Exercise details
Beginning with the line that holds "Screen dimensions: 1024x536" in the data below, give again every line through the one that holds "Task: Remove the status is ACTIVE filter chip", exactly as written.

Given data
——————

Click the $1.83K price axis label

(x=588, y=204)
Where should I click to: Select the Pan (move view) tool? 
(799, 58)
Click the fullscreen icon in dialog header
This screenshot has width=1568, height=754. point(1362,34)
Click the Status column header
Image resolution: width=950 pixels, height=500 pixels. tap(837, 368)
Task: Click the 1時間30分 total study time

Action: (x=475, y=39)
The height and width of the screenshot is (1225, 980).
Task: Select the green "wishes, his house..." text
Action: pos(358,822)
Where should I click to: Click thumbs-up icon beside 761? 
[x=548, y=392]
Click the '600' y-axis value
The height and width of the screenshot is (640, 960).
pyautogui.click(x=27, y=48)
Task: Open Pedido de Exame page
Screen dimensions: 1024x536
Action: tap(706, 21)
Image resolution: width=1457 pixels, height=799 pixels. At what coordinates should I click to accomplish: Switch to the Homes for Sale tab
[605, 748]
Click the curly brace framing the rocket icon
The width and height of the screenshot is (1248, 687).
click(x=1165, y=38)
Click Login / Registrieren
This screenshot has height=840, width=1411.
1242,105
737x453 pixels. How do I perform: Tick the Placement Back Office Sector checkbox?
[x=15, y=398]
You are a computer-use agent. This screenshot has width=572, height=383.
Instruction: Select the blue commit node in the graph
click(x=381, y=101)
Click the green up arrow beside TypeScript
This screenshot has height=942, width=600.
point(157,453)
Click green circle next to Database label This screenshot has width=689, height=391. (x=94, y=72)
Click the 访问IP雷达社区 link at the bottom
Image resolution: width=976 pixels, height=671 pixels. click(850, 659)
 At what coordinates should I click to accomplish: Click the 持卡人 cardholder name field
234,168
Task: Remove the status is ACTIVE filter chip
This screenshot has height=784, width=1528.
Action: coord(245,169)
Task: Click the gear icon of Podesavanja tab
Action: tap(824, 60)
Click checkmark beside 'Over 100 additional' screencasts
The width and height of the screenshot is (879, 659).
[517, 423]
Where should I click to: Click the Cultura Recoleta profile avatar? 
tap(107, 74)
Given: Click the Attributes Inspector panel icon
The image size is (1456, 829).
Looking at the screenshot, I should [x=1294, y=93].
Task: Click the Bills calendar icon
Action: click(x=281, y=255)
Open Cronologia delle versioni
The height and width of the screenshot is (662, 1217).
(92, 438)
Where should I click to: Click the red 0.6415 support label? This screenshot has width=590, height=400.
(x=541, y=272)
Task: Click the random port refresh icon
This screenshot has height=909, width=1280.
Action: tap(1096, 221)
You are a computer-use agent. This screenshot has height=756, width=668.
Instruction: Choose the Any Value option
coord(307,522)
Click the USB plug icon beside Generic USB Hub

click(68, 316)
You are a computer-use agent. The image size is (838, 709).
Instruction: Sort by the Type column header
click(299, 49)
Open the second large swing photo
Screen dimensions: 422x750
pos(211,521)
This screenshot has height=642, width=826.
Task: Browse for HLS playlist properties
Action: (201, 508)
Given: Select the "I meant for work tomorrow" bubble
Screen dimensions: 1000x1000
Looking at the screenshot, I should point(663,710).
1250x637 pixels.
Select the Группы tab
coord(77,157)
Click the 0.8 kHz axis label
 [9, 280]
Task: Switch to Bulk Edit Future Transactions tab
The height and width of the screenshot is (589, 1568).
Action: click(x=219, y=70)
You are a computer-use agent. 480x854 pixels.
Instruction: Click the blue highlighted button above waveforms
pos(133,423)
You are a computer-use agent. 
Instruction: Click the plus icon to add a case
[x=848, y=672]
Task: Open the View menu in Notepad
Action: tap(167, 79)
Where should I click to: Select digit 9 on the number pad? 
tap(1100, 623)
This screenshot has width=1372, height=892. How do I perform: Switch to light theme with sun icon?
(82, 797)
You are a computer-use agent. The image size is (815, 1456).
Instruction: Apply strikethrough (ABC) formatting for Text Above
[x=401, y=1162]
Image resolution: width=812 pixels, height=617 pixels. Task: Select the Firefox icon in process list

——————

Answer to this exercise
Screen dimensions: 1024x536
Action: tap(706, 21)
Image resolution: width=1457 pixels, height=799 pixels. At what coordinates should I click to accomplish: Switch to the Homes for Sale tab
[605, 748]
Click the curly brace framing the rocket icon
The width and height of the screenshot is (1248, 687).
click(x=1165, y=38)
Click Login / Registrieren
This screenshot has height=840, width=1411.
1242,105
737x453 pixels. How do I perform: Tick the Placement Back Office Sector checkbox?
[x=15, y=398]
You are a computer-use agent. This screenshot has width=572, height=383.
Instruction: Select the blue commit node in the graph
click(x=381, y=101)
Click the green up arrow beside TypeScript
This screenshot has height=942, width=600.
point(157,453)
Click green circle next to Database label This screenshot has width=689, height=391. (x=94, y=72)
Click the 访问IP雷达社区 link at the bottom
Image resolution: width=976 pixels, height=671 pixels. click(850, 659)
 At what coordinates should I click to accomplish: Click the 持卡人 cardholder name field
234,168
Task: Remove the status is ACTIVE filter chip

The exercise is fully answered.